I was talking to a university student this morning about why more people don't turn out for peaceful protests against the Bush administration's policies and the War in Iraq. She brought up an interesting point that should be considered by those organizations involved in conceiving these events. Over half of the people in our coutnry are middle class or lower class. They can't AFFORD to leave work in order to attend a protest for risk of losing their jobs should they do so. As a result, the current protest population is composed largely of upper-class whites.
The protests organized for today have asked people to "stand down" and leave their jobs in order to attend an event. My suggestion to progessive organizations who are frustrated by low turnout: In planning your events, think "inclusive". How do you help those who WANT to particpate do so, given the fact that many of them are near the poverty level and cannot just "take off from work" any time they like. More candle-light vigils perhaps? More weekend protests? Or perhaps a whole NEW kind of protest devised specifically to ENCOURAGE the inclusion of these Americans?
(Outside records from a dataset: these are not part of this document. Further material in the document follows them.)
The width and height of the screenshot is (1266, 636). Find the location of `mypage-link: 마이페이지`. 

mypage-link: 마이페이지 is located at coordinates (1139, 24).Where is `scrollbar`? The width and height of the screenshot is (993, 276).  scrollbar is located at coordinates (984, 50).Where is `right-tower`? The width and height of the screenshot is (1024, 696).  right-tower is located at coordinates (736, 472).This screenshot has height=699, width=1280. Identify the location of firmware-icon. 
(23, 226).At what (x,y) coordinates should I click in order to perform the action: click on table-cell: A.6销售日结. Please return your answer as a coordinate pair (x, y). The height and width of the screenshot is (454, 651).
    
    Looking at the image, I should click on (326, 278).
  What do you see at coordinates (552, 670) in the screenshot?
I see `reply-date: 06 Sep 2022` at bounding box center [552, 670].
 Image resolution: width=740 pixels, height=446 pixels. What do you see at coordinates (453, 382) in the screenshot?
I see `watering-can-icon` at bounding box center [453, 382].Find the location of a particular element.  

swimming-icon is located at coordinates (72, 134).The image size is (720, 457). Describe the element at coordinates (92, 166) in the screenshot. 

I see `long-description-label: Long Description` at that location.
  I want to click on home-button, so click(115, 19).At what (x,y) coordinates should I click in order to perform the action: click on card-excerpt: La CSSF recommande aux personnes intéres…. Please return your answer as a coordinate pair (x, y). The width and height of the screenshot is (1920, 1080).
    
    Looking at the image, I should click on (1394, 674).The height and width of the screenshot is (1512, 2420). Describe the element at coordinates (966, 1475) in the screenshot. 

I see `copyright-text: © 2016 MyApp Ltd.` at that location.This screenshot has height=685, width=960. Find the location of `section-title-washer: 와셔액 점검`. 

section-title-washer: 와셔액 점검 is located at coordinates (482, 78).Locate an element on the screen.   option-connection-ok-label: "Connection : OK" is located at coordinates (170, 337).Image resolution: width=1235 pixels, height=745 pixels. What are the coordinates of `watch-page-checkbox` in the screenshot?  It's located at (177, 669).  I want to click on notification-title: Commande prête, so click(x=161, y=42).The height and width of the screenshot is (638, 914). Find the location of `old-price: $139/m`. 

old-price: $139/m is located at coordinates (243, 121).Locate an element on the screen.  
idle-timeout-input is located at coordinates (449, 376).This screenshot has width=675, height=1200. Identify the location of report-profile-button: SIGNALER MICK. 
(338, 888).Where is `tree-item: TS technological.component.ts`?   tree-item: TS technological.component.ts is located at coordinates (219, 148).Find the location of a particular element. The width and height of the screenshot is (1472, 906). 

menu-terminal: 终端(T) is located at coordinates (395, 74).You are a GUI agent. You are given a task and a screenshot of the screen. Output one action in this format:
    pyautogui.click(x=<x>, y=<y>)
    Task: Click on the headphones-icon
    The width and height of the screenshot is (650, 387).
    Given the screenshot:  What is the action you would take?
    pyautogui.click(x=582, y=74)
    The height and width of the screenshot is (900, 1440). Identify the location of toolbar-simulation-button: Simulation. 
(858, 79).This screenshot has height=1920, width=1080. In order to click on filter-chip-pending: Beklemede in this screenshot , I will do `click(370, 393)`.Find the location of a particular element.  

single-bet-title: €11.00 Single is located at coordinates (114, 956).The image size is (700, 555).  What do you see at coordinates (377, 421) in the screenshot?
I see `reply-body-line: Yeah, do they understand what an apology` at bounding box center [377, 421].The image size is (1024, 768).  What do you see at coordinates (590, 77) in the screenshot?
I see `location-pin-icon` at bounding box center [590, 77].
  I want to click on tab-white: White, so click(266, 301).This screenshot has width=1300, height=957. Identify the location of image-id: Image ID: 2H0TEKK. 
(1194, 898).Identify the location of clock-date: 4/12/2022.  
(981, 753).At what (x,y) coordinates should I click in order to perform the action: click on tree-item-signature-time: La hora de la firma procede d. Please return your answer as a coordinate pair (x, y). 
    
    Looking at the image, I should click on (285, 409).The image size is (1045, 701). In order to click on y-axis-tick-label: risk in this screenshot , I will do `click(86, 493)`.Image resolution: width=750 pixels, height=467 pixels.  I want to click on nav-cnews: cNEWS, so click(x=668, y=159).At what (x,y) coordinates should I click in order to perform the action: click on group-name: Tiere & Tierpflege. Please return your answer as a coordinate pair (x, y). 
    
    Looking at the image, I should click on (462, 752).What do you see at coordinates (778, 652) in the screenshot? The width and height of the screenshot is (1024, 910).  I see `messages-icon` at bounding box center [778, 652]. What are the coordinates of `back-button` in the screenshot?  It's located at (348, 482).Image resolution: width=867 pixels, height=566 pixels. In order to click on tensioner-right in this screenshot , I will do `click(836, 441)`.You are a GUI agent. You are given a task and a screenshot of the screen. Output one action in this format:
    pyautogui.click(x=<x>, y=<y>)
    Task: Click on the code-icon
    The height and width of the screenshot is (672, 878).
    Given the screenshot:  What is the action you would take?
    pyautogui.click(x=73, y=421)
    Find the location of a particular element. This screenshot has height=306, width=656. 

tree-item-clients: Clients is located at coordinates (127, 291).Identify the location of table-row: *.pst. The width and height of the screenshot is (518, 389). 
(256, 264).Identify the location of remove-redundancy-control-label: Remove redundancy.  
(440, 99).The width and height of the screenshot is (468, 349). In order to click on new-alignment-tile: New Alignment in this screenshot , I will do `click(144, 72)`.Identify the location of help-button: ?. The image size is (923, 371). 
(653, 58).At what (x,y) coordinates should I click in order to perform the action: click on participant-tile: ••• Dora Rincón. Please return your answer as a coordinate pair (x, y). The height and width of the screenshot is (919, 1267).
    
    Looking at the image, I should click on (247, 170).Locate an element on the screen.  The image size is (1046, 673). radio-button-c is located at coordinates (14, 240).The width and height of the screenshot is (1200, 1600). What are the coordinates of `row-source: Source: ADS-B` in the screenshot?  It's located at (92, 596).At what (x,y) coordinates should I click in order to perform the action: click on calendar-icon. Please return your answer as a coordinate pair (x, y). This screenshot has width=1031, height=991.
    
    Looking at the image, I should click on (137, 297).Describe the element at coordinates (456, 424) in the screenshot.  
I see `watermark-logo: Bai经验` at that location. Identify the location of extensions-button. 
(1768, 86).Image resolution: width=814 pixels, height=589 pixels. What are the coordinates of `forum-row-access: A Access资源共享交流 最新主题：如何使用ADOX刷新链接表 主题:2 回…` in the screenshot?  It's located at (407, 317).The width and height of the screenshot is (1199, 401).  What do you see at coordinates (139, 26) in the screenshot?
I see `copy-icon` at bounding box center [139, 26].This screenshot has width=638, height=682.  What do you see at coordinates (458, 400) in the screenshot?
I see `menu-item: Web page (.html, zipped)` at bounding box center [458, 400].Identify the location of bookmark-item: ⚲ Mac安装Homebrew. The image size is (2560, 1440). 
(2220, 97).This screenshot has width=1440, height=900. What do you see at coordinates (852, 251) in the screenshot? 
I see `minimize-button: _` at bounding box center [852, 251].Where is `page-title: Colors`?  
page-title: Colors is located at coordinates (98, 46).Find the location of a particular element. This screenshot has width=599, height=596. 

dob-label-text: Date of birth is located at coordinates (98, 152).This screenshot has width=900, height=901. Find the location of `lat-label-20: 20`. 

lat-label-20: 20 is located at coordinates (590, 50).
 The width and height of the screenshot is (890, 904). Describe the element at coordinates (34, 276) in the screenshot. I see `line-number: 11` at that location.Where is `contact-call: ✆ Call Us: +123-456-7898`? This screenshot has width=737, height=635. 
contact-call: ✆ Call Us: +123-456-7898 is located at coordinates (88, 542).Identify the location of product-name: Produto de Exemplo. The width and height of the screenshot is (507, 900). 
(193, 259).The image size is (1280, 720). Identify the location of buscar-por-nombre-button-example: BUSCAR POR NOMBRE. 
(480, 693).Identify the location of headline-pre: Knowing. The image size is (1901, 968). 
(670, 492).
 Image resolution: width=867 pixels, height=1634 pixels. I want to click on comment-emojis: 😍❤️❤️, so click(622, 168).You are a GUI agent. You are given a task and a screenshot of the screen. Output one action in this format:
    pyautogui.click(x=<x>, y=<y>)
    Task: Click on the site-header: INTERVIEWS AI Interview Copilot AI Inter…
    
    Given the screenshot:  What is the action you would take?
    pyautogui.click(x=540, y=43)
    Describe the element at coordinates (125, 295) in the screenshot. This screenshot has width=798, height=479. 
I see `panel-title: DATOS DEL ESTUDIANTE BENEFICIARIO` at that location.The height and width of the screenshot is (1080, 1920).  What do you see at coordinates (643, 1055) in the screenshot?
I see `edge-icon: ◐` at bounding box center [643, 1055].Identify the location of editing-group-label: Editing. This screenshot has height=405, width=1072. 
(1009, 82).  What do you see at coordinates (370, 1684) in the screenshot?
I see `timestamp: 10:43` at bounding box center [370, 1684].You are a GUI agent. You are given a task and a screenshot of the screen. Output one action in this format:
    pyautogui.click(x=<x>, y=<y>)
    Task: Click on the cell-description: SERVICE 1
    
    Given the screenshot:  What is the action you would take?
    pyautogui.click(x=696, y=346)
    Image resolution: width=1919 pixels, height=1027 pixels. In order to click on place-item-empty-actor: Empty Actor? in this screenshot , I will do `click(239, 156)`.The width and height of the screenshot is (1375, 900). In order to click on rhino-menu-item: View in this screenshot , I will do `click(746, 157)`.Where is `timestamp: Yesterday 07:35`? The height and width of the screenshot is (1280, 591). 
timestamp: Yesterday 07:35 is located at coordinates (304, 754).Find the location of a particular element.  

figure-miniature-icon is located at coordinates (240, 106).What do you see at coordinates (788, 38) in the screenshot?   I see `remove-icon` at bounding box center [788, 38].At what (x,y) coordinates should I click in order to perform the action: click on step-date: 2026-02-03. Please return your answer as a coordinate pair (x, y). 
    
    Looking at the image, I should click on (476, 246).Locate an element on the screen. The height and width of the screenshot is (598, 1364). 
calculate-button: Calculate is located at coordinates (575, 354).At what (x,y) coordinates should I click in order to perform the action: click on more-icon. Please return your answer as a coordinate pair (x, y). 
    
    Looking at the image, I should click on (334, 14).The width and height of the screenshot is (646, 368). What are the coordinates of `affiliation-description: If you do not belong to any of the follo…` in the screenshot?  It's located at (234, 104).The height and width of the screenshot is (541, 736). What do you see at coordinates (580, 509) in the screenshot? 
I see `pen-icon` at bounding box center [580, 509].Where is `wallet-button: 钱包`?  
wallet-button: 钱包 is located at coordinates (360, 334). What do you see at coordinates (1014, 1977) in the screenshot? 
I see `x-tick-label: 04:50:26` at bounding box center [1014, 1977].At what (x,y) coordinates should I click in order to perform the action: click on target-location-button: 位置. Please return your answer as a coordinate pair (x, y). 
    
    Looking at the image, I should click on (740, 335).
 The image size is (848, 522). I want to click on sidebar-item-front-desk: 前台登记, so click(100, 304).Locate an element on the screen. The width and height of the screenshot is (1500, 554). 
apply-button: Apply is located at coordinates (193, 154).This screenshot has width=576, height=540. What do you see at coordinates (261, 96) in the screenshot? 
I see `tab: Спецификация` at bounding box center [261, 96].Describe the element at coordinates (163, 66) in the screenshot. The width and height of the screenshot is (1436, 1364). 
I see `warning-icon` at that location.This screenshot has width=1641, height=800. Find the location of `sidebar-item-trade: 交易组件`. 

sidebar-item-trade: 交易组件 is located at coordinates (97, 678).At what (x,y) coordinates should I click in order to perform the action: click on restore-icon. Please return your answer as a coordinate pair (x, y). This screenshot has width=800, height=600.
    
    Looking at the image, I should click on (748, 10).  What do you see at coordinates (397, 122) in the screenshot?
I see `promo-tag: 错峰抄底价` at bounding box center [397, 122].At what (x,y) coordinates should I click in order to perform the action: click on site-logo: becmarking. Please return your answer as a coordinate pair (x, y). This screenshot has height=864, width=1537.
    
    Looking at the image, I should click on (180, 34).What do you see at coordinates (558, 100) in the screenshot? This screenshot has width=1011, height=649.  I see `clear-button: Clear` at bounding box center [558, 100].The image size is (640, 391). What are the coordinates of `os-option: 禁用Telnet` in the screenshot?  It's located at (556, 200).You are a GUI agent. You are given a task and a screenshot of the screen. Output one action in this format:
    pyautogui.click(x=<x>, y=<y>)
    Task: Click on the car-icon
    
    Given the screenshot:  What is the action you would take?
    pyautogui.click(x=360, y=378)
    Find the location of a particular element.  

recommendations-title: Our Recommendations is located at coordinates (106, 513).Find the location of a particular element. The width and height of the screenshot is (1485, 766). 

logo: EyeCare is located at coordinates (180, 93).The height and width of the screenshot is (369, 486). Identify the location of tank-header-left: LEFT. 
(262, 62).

Progressive organizations are doing a fairly good job of talking about the problems of the middle class and the poor. But they have been sorely lacking in policies and actions to help them. The middle and lower classes of this country have traditionally been the base of progressive organizations. But, due to neglect, they have become disinfranchised.
Thanks to the policies of the Bush regime, more middle class Americans are falling into the lower class, while the divide between the wealthy and the middle class is widening at an alarming rate. Progressive organizations must both address these concerns in their policies and find ways to help these forgotten citizens become engaged in the progressive movement. If they can find a way to do so, their efforts will be rewarded significantly.